I couldn’t do very much. So I slept. And observed. And thought. And slept.
Lots of people rushing around. Some in serial patterns, some ad-hoc, some hard to describe. Machines and instruments everywhere. Some of them were static, some were wheeled around as needed, some were portable. Most had digital displays of some sort or other. Measuring my pulse and blood pressure. My oxygen intake. My temperature. Sometimes the measuring process was in stages: take samples of my blood and go somewhere with it, analyse it, come back with the results. Sometimes the instruments used were human beings, as specialists came and examined me at different angles and in different stages of undress.
Tons of information. Not just the things that were measured, but other things as well. Records of what medication I was given and when, what drips I was on and what the drips contained. X-rays and CT-scans. Records of the meals I had had, what I could have and what I couldn’t have. Records of my height and weight and even records of my bowel movements.
Tons of information. In tons of silos.
All brought together by someone writing it all out on paper, in notes that resemble a news feed. Some of it also brought together on the whiteboard on the wall facing the bed. Everything usually up-to-date, or at least close to accurate. Swivel-chair integration of the highest order.
Silos of information threaded together to create a composite view of the patient. Me.
These silos of information represent specialism; each specialist discipline comes with its own group of manufacturers and operators and providers and consultants. Heart stuff here, blood stuff there, insurance stuff in the other place. All brought together manually. With concomitant risks of error. Not always persistent; not always archivable; even if so, not always archived. Not searchable. Hard to retrieve. Even harder to share.
In some ways this was nobody’s fault. All these devices and instruments were built to do what they did, and nobody asked for their outputs to be shareable. Things were integrated, in their own peculiar way, but the integration took place around the discipline, the topic, the product. Heart things worked with other heart things. Blood things worked with other blood things.
Now, when everything’s a node on the network, we can break these silos. Take each sensor that relates to a particular person, and build a composite view of the person rather than of the discipline or product.
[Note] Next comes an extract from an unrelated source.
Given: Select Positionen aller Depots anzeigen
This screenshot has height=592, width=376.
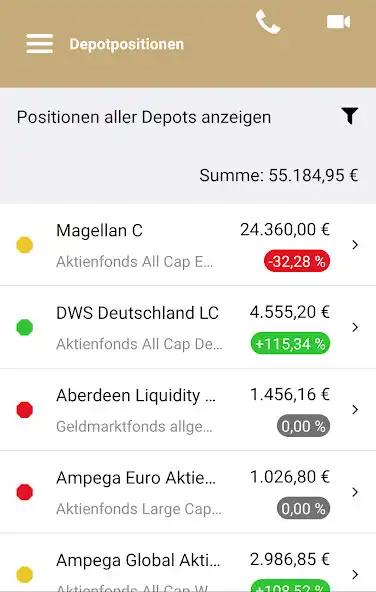Looking at the screenshot, I should pos(144,117).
That’s one of the key benefits of the internet of everything, the ability to aggregate feeds around concepts that were hard to aggregate around before.
Concepts like patients. And actually being able to see all information to do with a patient in one place. The 360 view of the patient. Accurate and up to date. Persistent, archivable, retrievable, searchable. Shareable.
Concepts like passengers. Information in the airline industry was often organised around their product, the flight. Passengers were not as important as flights. A passenger was associated with a flight. And her luggage was also associated with a flight. Change the flight and the risks of passenger and luggage travelling together were reduced…. because often their association was nominal except at the flight level.
Concepts like drivers. Concepts like citizens.
Concepts like customers.
Getting 360-degree views of patients, passengers, citizens, drivers, students, customers. Taking the siloed strands of information out of the siloes, strand by strand, and rebuilding them around the person.
You don’t have to be vain any more to think that this song is about you.
Because it is. Because, for the first time, it can be.